(Dataset entries)
▬▬▬

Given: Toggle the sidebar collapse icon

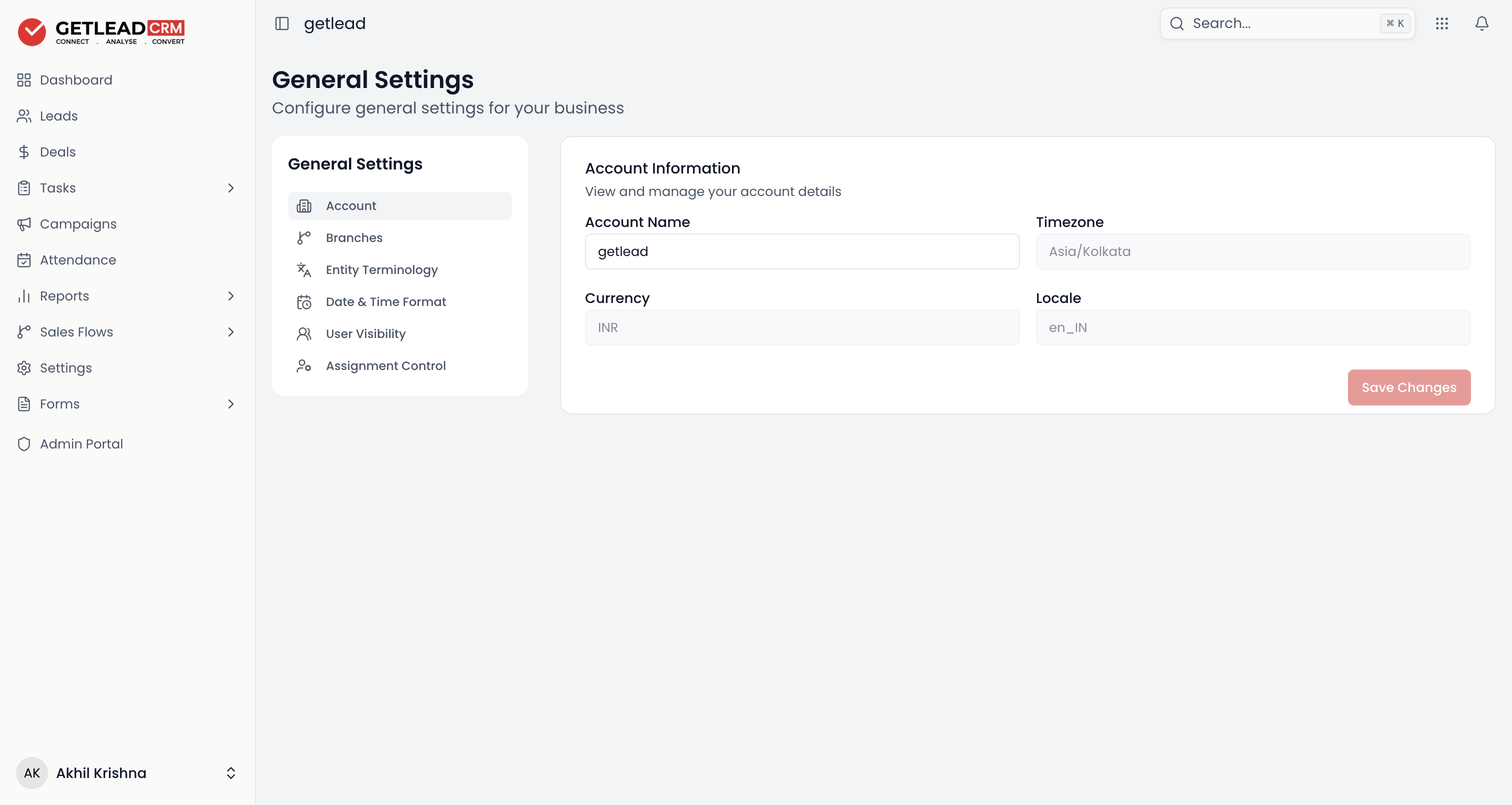Looking at the screenshot, I should click(x=282, y=24).
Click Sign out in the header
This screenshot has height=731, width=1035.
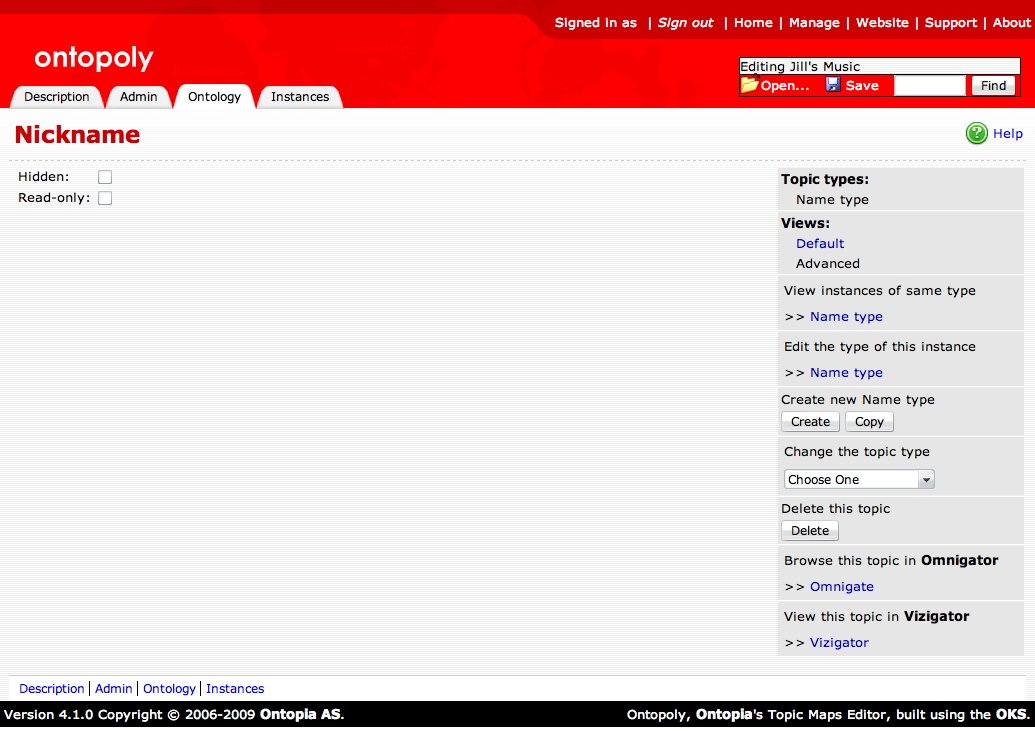685,23
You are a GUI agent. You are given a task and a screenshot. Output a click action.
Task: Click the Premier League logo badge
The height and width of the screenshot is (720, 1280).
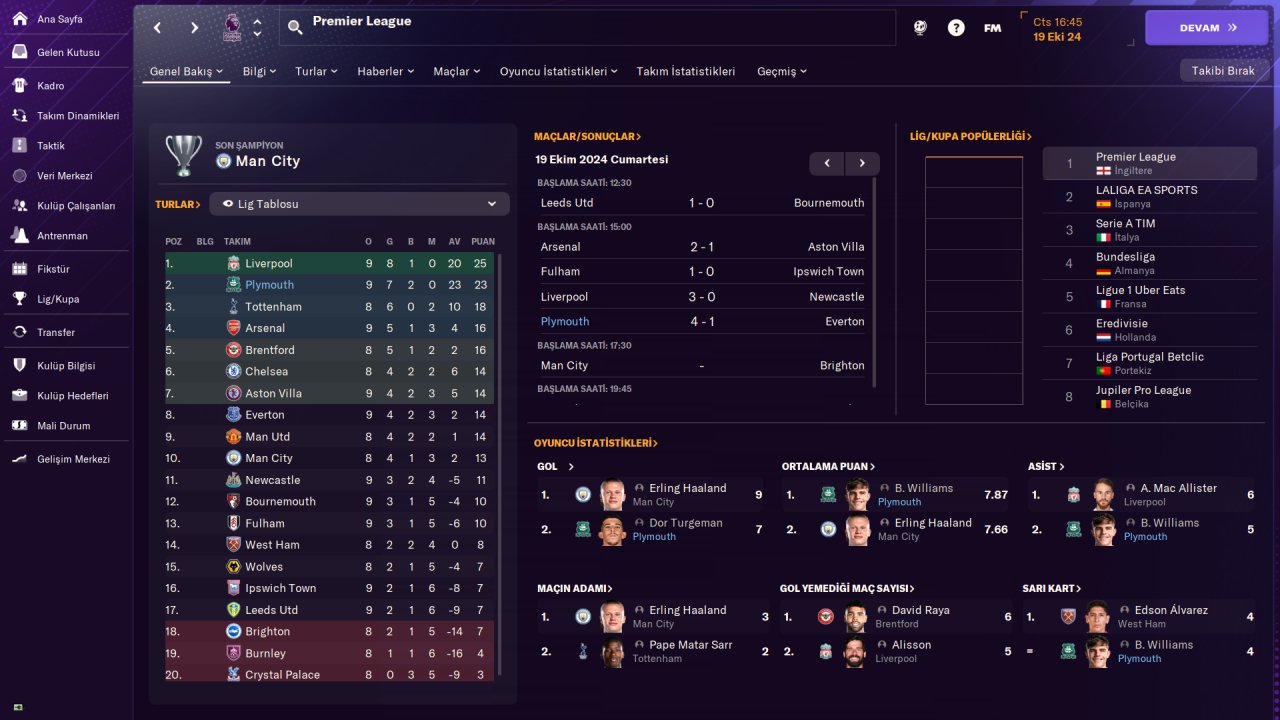pos(232,27)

▬▬▬

> What is being asked
Starting with the line that holds "You are a GUI", return each line exactly through the final line of the entries above; pictures are not part of the output.

> Answer below
You are a GUI agent. You are given a task and a screenshot. Output a click action.
Task: Click the Premier League logo badge
The height and width of the screenshot is (720, 1280).
pos(232,27)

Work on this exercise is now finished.